___ GIVEN DATA

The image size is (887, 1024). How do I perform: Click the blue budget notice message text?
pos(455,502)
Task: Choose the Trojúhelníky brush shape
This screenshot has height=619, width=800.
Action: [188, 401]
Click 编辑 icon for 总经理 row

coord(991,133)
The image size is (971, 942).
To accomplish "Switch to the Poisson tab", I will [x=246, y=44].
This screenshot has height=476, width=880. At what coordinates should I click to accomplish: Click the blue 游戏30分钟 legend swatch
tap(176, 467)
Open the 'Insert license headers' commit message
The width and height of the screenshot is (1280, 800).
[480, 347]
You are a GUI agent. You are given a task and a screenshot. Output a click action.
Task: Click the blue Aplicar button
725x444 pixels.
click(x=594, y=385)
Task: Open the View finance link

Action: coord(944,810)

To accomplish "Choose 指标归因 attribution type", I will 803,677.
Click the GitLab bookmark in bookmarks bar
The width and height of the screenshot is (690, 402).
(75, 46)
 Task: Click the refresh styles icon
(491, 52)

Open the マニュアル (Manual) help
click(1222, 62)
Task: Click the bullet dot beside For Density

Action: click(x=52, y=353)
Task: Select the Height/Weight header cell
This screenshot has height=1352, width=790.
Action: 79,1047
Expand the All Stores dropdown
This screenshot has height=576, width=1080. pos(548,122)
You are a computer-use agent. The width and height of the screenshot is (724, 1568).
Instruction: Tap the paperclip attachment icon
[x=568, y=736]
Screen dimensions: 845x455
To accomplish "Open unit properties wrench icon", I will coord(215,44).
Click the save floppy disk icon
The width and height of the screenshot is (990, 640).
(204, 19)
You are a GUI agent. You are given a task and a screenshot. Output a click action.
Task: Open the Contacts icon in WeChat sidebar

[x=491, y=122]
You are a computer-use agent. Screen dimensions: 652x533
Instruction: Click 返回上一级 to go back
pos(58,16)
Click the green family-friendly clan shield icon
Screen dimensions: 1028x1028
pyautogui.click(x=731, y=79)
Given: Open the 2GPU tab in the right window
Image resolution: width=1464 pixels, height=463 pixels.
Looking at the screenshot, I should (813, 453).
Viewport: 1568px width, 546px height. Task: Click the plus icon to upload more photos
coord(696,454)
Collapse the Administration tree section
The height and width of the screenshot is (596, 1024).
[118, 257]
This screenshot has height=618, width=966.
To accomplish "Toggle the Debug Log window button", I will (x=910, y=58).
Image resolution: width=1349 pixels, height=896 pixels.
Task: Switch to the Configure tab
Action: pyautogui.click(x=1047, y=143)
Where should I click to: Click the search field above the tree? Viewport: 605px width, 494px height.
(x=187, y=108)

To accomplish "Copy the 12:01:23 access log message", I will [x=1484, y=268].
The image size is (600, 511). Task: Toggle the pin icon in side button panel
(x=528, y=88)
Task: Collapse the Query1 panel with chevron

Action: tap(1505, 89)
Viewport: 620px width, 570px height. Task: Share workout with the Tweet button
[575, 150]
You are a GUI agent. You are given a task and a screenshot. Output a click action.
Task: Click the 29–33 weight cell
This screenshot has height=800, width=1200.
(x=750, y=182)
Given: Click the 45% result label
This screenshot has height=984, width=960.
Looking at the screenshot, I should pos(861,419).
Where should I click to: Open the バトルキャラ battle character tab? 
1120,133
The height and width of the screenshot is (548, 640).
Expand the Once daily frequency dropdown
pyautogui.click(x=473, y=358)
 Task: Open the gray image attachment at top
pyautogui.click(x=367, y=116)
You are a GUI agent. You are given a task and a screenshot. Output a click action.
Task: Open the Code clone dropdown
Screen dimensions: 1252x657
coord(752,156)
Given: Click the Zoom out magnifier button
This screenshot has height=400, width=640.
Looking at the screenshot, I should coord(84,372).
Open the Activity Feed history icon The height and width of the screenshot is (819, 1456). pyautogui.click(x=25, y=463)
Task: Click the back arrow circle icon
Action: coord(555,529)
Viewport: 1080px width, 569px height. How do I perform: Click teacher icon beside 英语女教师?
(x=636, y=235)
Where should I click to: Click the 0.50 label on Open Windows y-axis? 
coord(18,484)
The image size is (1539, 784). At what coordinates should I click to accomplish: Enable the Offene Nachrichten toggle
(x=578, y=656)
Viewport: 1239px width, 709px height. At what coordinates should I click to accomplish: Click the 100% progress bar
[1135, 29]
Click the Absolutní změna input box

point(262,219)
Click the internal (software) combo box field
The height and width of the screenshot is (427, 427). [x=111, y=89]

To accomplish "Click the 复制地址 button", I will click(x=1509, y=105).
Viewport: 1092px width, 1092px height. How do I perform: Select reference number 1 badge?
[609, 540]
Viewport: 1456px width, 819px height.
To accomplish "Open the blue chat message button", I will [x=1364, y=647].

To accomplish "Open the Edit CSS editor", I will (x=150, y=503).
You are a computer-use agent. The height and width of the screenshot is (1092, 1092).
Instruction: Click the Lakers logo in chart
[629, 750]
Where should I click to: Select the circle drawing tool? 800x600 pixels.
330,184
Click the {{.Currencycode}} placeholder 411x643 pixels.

______

TO BE DONE - Render all the items above as a Markdown table with two columns, Row and Line. Number each row and leave out blank lines.

RESPONSE -
| Row | Line |
|---|---|
| 1 | The image size is (887, 1024). How do I perform: Click the blue budget notice message text? |
| 2 | pos(455,502) |
| 3 | Task: Choose the Trojúhelníky brush shape |
| 4 | This screenshot has height=619, width=800. |
| 5 | Action: [188, 401] |
| 6 | Click 编辑 icon for 总经理 row |
| 7 | coord(991,133) |
| 8 | The image size is (971, 942). |
| 9 | To accomplish "Switch to the Poisson tab", I will [x=246, y=44]. |
| 10 | This screenshot has height=476, width=880. At what coordinates should I click to accomplish: Click the blue 游戏30分钟 legend swatch |
| 11 | tap(176, 467) |
| 12 | Open the 'Insert license headers' commit message |
| 13 | The width and height of the screenshot is (1280, 800). |
| 14 | [480, 347] |
| 15 | You are a GUI agent. You are given a task and a screenshot. Output a click action. |
| 16 | Task: Click the blue Aplicar button |
| 17 | 725x444 pixels. |
| 18 | click(x=594, y=385) |
| 19 | Task: Open the View finance link |
| 20 | Action: coord(944,810) |
| 21 | To accomplish "Choose 指标归因 attribution type", I will 803,677. |
| 22 | Click the GitLab bookmark in bookmarks bar |
| 23 | The width and height of the screenshot is (690, 402). |
| 24 | (75, 46) |
| 25 |  Task: Click the refresh styles icon |
| 26 | (491, 52) |
| 27 | Open the マニュアル (Manual) help |
| 28 | click(1222, 62) |
| 29 | Task: Click the bullet dot beside For Density |
| 30 | Action: click(x=52, y=353) |
| 31 | Task: Select the Height/Weight header cell |
| 32 | This screenshot has height=1352, width=790. |
| 33 | Action: 79,1047 |
| 34 | Expand the All Stores dropdown |
| 35 | This screenshot has height=576, width=1080. pos(548,122) |
| 36 | You are a computer-use agent. The width and height of the screenshot is (724, 1568). |
| 37 | Instruction: Tap the paperclip attachment icon |
| 38 | [x=568, y=736] |
| 39 | Screen dimensions: 845x455 |
| 40 | To accomplish "Open unit properties wrench icon", I will coord(215,44). |
| 41 | Click the save floppy disk icon |
| 42 | The width and height of the screenshot is (990, 640). |
| 43 | (204, 19) |
| 44 | You are a GUI agent. You are given a task and a screenshot. Output a click action. |
| 45 | Task: Open the Contacts icon in WeChat sidebar |
| 46 | [x=491, y=122] |
| 47 | You are a computer-use agent. Screen dimensions: 652x533 |
| 48 | Instruction: Click 返回上一级 to go back |
| 49 | pos(58,16) |
| 50 | Click the green family-friendly clan shield icon |
| 51 | Screen dimensions: 1028x1028 |
| 52 | pyautogui.click(x=731, y=79) |
| 53 | Given: Open the 2GPU tab in the right window |
| 54 | Image resolution: width=1464 pixels, height=463 pixels. |
| 55 | Looking at the screenshot, I should (813, 453). |
| 56 | Viewport: 1568px width, 546px height. Task: Click the plus icon to upload more photos |
| 57 | coord(696,454) |
| 58 | Collapse the Administration tree section |
| 59 | The height and width of the screenshot is (596, 1024). |
| 60 | [118, 257] |
| 61 | This screenshot has height=618, width=966. |
| 62 | To accomplish "Toggle the Debug Log window button", I will (x=910, y=58). |
| 63 | Image resolution: width=1349 pixels, height=896 pixels. |
| 64 | Task: Switch to the Configure tab |
| 65 | Action: pyautogui.click(x=1047, y=143) |
| 66 | Where should I click to: Click the search field above the tree? Viewport: 605px width, 494px height. |
| 67 | (x=187, y=108) |
| 68 | To accomplish "Copy the 12:01:23 access log message", I will [x=1484, y=268]. |
| 69 | The image size is (600, 511). Task: Toggle the pin icon in side button panel |
| 70 | (x=528, y=88) |
| 71 | Task: Collapse the Query1 panel with chevron |
| 72 | Action: tap(1505, 89) |
| 73 | Viewport: 620px width, 570px height. Task: Share workout with the Tweet button |
| 74 | [575, 150] |
| 75 | You are a GUI agent. You are given a task and a screenshot. Output a click action. |
| 76 | Task: Click the 29–33 weight cell |
| 77 | This screenshot has height=800, width=1200. |
| 78 | (x=750, y=182) |
| 79 | Given: Click the 45% result label |
| 80 | This screenshot has height=984, width=960. |
| 81 | Looking at the screenshot, I should pos(861,419). |
| 82 | Where should I click to: Open the バトルキャラ battle character tab?  |
| 83 | 1120,133 |
| 84 | The height and width of the screenshot is (548, 640). |
| 85 | Expand the Once daily frequency dropdown |
| 86 | pyautogui.click(x=473, y=358) |
| 87 |  Task: Open the gray image attachment at top |
| 88 | pyautogui.click(x=367, y=116) |
| 89 | You are a GUI agent. You are given a task and a screenshot. Output a click action. |
| 90 | Task: Open the Code clone dropdown |
| 91 | Screen dimensions: 1252x657 |
| 92 | coord(752,156) |
| 93 | Given: Click the Zoom out magnifier button |
| 94 | This screenshot has height=400, width=640. |
| 95 | Looking at the screenshot, I should coord(84,372). |
| 96 | Open the Activity Feed history icon The height and width of the screenshot is (819, 1456). pyautogui.click(x=25, y=463) |
| 97 | Task: Click the back arrow circle icon |
| 98 | Action: coord(555,529) |
| 99 | Viewport: 1080px width, 569px height. How do I perform: Click teacher icon beside 英语女教师? |
| 100 | (x=636, y=235) |
| 101 | Where should I click to: Click the 0.50 label on Open Windows y-axis?  |
| 102 | coord(18,484) |
| 103 | The image size is (1539, 784). At what coordinates should I click to accomplish: Enable the Offene Nachrichten toggle |
| 104 | (x=578, y=656) |
| 105 | Viewport: 1239px width, 709px height. At what coordinates should I click to accomplish: Click the 100% progress bar |
| 106 | [1135, 29] |
| 107 | Click the Absolutní změna input box |
| 108 | point(262,219) |
| 109 | Click the internal (software) combo box field |
| 110 | The height and width of the screenshot is (427, 427). [x=111, y=89] |
| 111 | To accomplish "Click the 复制地址 button", I will click(x=1509, y=105). |
| 112 | Viewport: 1092px width, 1092px height. How do I perform: Select reference number 1 badge? |
| 113 | [609, 540] |
| 114 | Viewport: 1456px width, 819px height. |
| 115 | To accomplish "Open the blue chat message button", I will [x=1364, y=647]. |
| 116 | To accomplish "Open the Edit CSS editor", I will (x=150, y=503). |
| 117 | You are a computer-use agent. The height and width of the screenshot is (1092, 1092). |
| 118 | Instruction: Click the Lakers logo in chart |
| 119 | [629, 750] |
| 120 | Where should I click to: Select the circle drawing tool? 800x600 pixels. |
| 121 | 330,184 |
| 122 | Click the {{.Currencycode}} placeholder 411x643 pixels. |